:: Work item ::
Exact copies of all records below are needed.

- - - - -

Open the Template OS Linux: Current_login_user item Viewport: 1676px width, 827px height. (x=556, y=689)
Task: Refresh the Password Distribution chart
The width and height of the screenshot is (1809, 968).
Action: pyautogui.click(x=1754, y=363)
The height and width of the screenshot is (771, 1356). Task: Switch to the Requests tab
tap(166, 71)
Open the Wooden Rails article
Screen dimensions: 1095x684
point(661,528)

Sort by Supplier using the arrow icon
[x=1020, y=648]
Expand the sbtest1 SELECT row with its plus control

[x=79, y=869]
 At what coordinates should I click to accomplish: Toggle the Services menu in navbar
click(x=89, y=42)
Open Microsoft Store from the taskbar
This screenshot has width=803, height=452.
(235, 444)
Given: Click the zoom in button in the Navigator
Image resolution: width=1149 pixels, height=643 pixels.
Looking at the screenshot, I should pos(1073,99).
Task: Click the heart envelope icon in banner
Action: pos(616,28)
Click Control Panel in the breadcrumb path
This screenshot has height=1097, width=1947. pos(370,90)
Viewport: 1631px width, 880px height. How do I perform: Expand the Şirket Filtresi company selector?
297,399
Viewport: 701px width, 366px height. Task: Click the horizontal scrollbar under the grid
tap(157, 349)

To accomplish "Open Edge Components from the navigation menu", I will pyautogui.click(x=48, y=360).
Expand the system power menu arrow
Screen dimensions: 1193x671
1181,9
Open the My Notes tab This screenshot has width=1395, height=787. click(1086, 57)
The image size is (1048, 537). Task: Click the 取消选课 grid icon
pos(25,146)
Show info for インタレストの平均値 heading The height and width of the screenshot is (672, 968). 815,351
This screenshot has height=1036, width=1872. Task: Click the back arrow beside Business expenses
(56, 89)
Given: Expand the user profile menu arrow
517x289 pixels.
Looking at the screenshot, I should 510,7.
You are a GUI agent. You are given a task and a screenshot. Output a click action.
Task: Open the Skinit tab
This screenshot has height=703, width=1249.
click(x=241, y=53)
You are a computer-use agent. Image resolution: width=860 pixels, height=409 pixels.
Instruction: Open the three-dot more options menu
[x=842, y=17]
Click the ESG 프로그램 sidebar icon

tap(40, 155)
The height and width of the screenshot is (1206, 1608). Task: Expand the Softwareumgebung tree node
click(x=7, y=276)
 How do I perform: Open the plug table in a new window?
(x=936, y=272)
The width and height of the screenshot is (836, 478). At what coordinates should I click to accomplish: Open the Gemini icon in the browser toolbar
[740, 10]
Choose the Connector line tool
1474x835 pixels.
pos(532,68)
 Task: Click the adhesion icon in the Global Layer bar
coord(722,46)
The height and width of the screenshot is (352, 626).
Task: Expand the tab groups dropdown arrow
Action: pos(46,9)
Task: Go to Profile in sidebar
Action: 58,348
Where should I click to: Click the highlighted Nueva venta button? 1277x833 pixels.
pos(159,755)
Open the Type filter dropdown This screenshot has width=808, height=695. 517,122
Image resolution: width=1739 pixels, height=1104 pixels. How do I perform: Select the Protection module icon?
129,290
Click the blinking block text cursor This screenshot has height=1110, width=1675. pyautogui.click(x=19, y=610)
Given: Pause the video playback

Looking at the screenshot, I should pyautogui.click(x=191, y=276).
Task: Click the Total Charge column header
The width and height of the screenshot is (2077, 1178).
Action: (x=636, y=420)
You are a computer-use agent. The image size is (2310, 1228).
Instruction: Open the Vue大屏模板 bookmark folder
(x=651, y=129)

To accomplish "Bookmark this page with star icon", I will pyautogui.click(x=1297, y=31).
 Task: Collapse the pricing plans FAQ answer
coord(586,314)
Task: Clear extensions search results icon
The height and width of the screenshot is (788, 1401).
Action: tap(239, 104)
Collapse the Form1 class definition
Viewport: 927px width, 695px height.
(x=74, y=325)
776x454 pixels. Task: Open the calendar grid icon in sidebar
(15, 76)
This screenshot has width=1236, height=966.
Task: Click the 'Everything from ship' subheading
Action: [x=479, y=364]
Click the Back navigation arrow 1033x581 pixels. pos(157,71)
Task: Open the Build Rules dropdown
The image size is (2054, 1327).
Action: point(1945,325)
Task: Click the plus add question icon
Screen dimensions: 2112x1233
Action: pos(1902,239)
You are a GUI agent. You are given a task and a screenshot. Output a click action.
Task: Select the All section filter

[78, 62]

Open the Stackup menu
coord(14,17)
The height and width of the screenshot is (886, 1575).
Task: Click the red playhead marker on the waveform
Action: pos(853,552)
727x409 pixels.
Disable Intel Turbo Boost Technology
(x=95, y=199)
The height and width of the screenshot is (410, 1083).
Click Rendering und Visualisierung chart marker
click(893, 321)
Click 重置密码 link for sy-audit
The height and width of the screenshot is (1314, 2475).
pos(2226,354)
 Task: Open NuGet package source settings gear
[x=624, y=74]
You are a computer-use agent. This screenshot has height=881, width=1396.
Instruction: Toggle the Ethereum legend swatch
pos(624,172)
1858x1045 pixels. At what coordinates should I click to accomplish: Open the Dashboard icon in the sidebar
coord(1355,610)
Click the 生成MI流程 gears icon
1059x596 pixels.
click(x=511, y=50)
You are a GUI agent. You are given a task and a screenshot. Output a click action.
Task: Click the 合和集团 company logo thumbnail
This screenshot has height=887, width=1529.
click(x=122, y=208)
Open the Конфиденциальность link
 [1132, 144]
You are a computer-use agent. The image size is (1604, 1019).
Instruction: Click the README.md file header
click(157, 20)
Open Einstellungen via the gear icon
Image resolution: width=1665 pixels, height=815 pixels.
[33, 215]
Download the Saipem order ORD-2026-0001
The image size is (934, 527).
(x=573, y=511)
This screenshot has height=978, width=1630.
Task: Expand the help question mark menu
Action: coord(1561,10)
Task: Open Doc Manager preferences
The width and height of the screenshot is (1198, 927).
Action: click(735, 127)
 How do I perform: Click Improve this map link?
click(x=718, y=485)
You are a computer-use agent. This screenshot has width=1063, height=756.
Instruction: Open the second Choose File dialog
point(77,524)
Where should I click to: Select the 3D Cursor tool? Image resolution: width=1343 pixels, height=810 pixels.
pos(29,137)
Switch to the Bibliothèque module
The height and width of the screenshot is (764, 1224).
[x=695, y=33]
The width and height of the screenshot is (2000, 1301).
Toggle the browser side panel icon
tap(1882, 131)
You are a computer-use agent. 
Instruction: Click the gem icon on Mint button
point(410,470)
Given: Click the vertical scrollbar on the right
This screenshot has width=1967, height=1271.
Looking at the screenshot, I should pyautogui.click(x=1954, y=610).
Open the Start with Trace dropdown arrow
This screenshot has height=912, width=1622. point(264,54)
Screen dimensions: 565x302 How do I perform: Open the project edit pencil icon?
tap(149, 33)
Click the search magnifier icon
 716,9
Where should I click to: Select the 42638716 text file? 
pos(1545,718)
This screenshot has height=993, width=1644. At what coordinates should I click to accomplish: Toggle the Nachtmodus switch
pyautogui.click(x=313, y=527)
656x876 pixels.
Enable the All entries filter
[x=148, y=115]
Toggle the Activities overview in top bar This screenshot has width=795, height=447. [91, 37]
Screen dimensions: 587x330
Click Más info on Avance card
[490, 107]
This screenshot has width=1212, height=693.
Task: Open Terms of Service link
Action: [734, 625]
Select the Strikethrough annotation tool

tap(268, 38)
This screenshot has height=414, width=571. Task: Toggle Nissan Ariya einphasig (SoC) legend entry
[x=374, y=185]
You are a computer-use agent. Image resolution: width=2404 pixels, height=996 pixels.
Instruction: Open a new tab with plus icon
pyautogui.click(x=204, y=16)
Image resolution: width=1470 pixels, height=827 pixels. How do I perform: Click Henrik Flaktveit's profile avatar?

- - - - -

:: Task response ::
Open the Template OS Linux: Current_login_user item Viewport: 1676px width, 827px height. (x=556, y=689)
Task: Refresh the Password Distribution chart
The width and height of the screenshot is (1809, 968).
Action: pyautogui.click(x=1754, y=363)
The height and width of the screenshot is (771, 1356). Task: Switch to the Requests tab
tap(166, 71)
Open the Wooden Rails article
Screen dimensions: 1095x684
point(661,528)

Sort by Supplier using the arrow icon
[x=1020, y=648]
Expand the sbtest1 SELECT row with its plus control

[x=79, y=869]
 At what coordinates should I click to accomplish: Toggle the Services menu in navbar
click(x=89, y=42)
Open Microsoft Store from the taskbar
This screenshot has width=803, height=452.
(235, 444)
Given: Click the zoom in button in the Navigator
Image resolution: width=1149 pixels, height=643 pixels.
Looking at the screenshot, I should pos(1073,99).
Task: Click the heart envelope icon in banner
Action: pos(616,28)
Click Control Panel in the breadcrumb path
This screenshot has height=1097, width=1947. pos(370,90)
Viewport: 1631px width, 880px height. How do I perform: Expand the Şirket Filtresi company selector?
297,399
Viewport: 701px width, 366px height. Task: Click the horizontal scrollbar under the grid
tap(157, 349)

To accomplish "Open Edge Components from the navigation menu", I will pyautogui.click(x=48, y=360).
Expand the system power menu arrow
Screen dimensions: 1193x671
1181,9
Open the My Notes tab This screenshot has width=1395, height=787. click(1086, 57)
The image size is (1048, 537). Task: Click the 取消选课 grid icon
pos(25,146)
Show info for インタレストの平均値 heading The height and width of the screenshot is (672, 968). 815,351
This screenshot has height=1036, width=1872. Task: Click the back arrow beside Business expenses
(56, 89)
Given: Expand the user profile menu arrow
517x289 pixels.
Looking at the screenshot, I should 510,7.
You are a GUI agent. You are given a task and a screenshot. Output a click action.
Task: Open the Skinit tab
This screenshot has height=703, width=1249.
click(x=241, y=53)
You are a computer-use agent. Image resolution: width=860 pixels, height=409 pixels.
Instruction: Open the three-dot more options menu
[x=842, y=17]
Click the ESG 프로그램 sidebar icon

tap(40, 155)
The height and width of the screenshot is (1206, 1608). Task: Expand the Softwareumgebung tree node
click(x=7, y=276)
 How do I perform: Open the plug table in a new window?
(x=936, y=272)
The width and height of the screenshot is (836, 478). At what coordinates should I click to accomplish: Open the Gemini icon in the browser toolbar
[740, 10]
Choose the Connector line tool
1474x835 pixels.
pos(532,68)
 Task: Click the adhesion icon in the Global Layer bar
coord(722,46)
The height and width of the screenshot is (352, 626).
Task: Expand the tab groups dropdown arrow
Action: pos(46,9)
Task: Go to Profile in sidebar
Action: 58,348
Where should I click to: Click the highlighted Nueva venta button? 1277x833 pixels.
pos(159,755)
Open the Type filter dropdown This screenshot has width=808, height=695. 517,122
Image resolution: width=1739 pixels, height=1104 pixels. How do I perform: Select the Protection module icon?
129,290
Click the blinking block text cursor This screenshot has height=1110, width=1675. pyautogui.click(x=19, y=610)
Given: Pause the video playback

Looking at the screenshot, I should pyautogui.click(x=191, y=276).
Task: Click the Total Charge column header
The width and height of the screenshot is (2077, 1178).
Action: (x=636, y=420)
You are a computer-use agent. The image size is (2310, 1228).
Instruction: Open the Vue大屏模板 bookmark folder
(x=651, y=129)

To accomplish "Bookmark this page with star icon", I will pyautogui.click(x=1297, y=31).
 Task: Collapse the pricing plans FAQ answer
coord(586,314)
Task: Clear extensions search results icon
The height and width of the screenshot is (788, 1401).
Action: tap(239, 104)
Collapse the Form1 class definition
Viewport: 927px width, 695px height.
(x=74, y=325)
776x454 pixels. Task: Open the calendar grid icon in sidebar
(15, 76)
This screenshot has width=1236, height=966.
Task: Click the 'Everything from ship' subheading
Action: [x=479, y=364]
Click the Back navigation arrow 1033x581 pixels. pos(157,71)
Task: Open the Build Rules dropdown
The image size is (2054, 1327).
Action: point(1945,325)
Task: Click the plus add question icon
Screen dimensions: 2112x1233
Action: pos(1902,239)
You are a GUI agent. You are given a task and a screenshot. Output a click action.
Task: Select the All section filter

[78, 62]

Open the Stackup menu
coord(14,17)
The height and width of the screenshot is (886, 1575).
Task: Click the red playhead marker on the waveform
Action: pos(853,552)
727x409 pixels.
Disable Intel Turbo Boost Technology
(x=95, y=199)
The height and width of the screenshot is (410, 1083).
Click Rendering und Visualisierung chart marker
click(893, 321)
Click 重置密码 link for sy-audit
The height and width of the screenshot is (1314, 2475).
pos(2226,354)
 Task: Open NuGet package source settings gear
[x=624, y=74]
You are a computer-use agent. This screenshot has height=881, width=1396.
Instruction: Toggle the Ethereum legend swatch
pos(624,172)
1858x1045 pixels. At what coordinates should I click to accomplish: Open the Dashboard icon in the sidebar
coord(1355,610)
Click the 生成MI流程 gears icon
1059x596 pixels.
click(x=511, y=50)
You are a GUI agent. You are given a task and a screenshot. Output a click action.
Task: Click the 合和集团 company logo thumbnail
This screenshot has height=887, width=1529.
click(x=122, y=208)
Open the Конфиденциальность link
 [1132, 144]
You are a computer-use agent. The image size is (1604, 1019).
Instruction: Click the README.md file header
click(157, 20)
Open Einstellungen via the gear icon
Image resolution: width=1665 pixels, height=815 pixels.
[33, 215]
Download the Saipem order ORD-2026-0001
The image size is (934, 527).
(x=573, y=511)
This screenshot has height=978, width=1630.
Task: Expand the help question mark menu
Action: coord(1561,10)
Task: Open Doc Manager preferences
The width and height of the screenshot is (1198, 927).
Action: click(735, 127)
 How do I perform: Click Improve this map link?
click(x=718, y=485)
You are a computer-use agent. This screenshot has width=1063, height=756.
Instruction: Open the second Choose File dialog
point(77,524)
Where should I click to: Select the 3D Cursor tool? Image resolution: width=1343 pixels, height=810 pixels.
pos(29,137)
Switch to the Bibliothèque module
The height and width of the screenshot is (764, 1224).
[x=695, y=33]
The width and height of the screenshot is (2000, 1301).
Toggle the browser side panel icon
tap(1882, 131)
You are a computer-use agent. 
Instruction: Click the gem icon on Mint button
point(410,470)
Given: Click the vertical scrollbar on the right
This screenshot has width=1967, height=1271.
Looking at the screenshot, I should pyautogui.click(x=1954, y=610).
Open the Start with Trace dropdown arrow
This screenshot has height=912, width=1622. point(264,54)
Screen dimensions: 565x302 How do I perform: Open the project edit pencil icon?
tap(149, 33)
Click the search magnifier icon
 716,9
Where should I click to: Select the 42638716 text file? 
pos(1545,718)
This screenshot has height=993, width=1644. At what coordinates should I click to accomplish: Toggle the Nachtmodus switch
pyautogui.click(x=313, y=527)
656x876 pixels.
Enable the All entries filter
[x=148, y=115]
Toggle the Activities overview in top bar This screenshot has width=795, height=447. [91, 37]
Screen dimensions: 587x330
Click Más info on Avance card
[490, 107]
This screenshot has width=1212, height=693.
Task: Open Terms of Service link
Action: [734, 625]
Select the Strikethrough annotation tool

tap(268, 38)
This screenshot has height=414, width=571. Task: Toggle Nissan Ariya einphasig (SoC) legend entry
[x=374, y=185]
You are a computer-use agent. Image resolution: width=2404 pixels, height=996 pixels.
Instruction: Open a new tab with plus icon
pyautogui.click(x=204, y=16)
Image resolution: width=1470 pixels, height=827 pixels. How do I perform: Click Henrik Flaktveit's profile avatar?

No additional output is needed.